- WHAT THE EXERCISE ASKS
Transcribe each entry so that nothing differs from the original.

Content starts

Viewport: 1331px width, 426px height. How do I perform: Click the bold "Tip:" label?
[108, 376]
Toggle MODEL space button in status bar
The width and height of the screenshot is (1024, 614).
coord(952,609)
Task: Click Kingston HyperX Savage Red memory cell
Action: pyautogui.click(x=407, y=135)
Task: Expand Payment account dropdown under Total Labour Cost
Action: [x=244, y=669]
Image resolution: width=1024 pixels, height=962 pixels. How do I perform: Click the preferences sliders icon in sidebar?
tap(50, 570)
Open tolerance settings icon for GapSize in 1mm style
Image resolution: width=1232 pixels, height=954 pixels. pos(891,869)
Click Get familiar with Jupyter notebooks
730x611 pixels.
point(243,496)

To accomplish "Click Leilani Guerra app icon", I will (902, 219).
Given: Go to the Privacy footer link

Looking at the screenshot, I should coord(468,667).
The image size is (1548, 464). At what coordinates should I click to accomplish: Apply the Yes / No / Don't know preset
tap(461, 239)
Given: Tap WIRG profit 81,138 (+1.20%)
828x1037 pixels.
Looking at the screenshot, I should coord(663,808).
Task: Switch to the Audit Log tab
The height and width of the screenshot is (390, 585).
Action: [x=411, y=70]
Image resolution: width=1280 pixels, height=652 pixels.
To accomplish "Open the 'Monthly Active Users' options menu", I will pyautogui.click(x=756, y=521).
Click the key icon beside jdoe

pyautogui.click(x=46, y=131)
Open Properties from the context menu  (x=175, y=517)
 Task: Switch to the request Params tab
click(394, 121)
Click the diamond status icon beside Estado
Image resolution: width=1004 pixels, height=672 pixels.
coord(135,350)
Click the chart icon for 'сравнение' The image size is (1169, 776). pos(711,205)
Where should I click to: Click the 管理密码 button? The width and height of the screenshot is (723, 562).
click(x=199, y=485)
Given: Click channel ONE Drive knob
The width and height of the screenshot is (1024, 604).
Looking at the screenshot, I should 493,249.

Content ends

- WRITTEN REPLY
Viewport: 1331px width, 426px height. How do I perform: Click the bold "Tip:" label?
[108, 376]
Toggle MODEL space button in status bar
The width and height of the screenshot is (1024, 614).
coord(952,609)
Task: Click Kingston HyperX Savage Red memory cell
Action: pyautogui.click(x=407, y=135)
Task: Expand Payment account dropdown under Total Labour Cost
Action: [x=244, y=669]
Image resolution: width=1024 pixels, height=962 pixels. How do I perform: Click the preferences sliders icon in sidebar?
tap(50, 570)
Open tolerance settings icon for GapSize in 1mm style
Image resolution: width=1232 pixels, height=954 pixels. pos(891,869)
Click Get familiar with Jupyter notebooks
730x611 pixels.
point(243,496)

To accomplish "Click Leilani Guerra app icon", I will (902, 219).
Given: Go to the Privacy footer link

Looking at the screenshot, I should coord(468,667).
The image size is (1548, 464). At what coordinates should I click to accomplish: Apply the Yes / No / Don't know preset
tap(461, 239)
Given: Tap WIRG profit 81,138 (+1.20%)
828x1037 pixels.
Looking at the screenshot, I should coord(663,808).
Task: Switch to the Audit Log tab
The height and width of the screenshot is (390, 585).
Action: [x=411, y=70]
Image resolution: width=1280 pixels, height=652 pixels.
To accomplish "Open the 'Monthly Active Users' options menu", I will pyautogui.click(x=756, y=521).
Click the key icon beside jdoe

pyautogui.click(x=46, y=131)
Open Properties from the context menu  (x=175, y=517)
 Task: Switch to the request Params tab
click(394, 121)
Click the diamond status icon beside Estado
Image resolution: width=1004 pixels, height=672 pixels.
coord(135,350)
Click the chart icon for 'сравнение' The image size is (1169, 776). pos(711,205)
Where should I click to: Click the 管理密码 button? The width and height of the screenshot is (723, 562).
click(x=199, y=485)
Given: Click channel ONE Drive knob
The width and height of the screenshot is (1024, 604).
Looking at the screenshot, I should 493,249.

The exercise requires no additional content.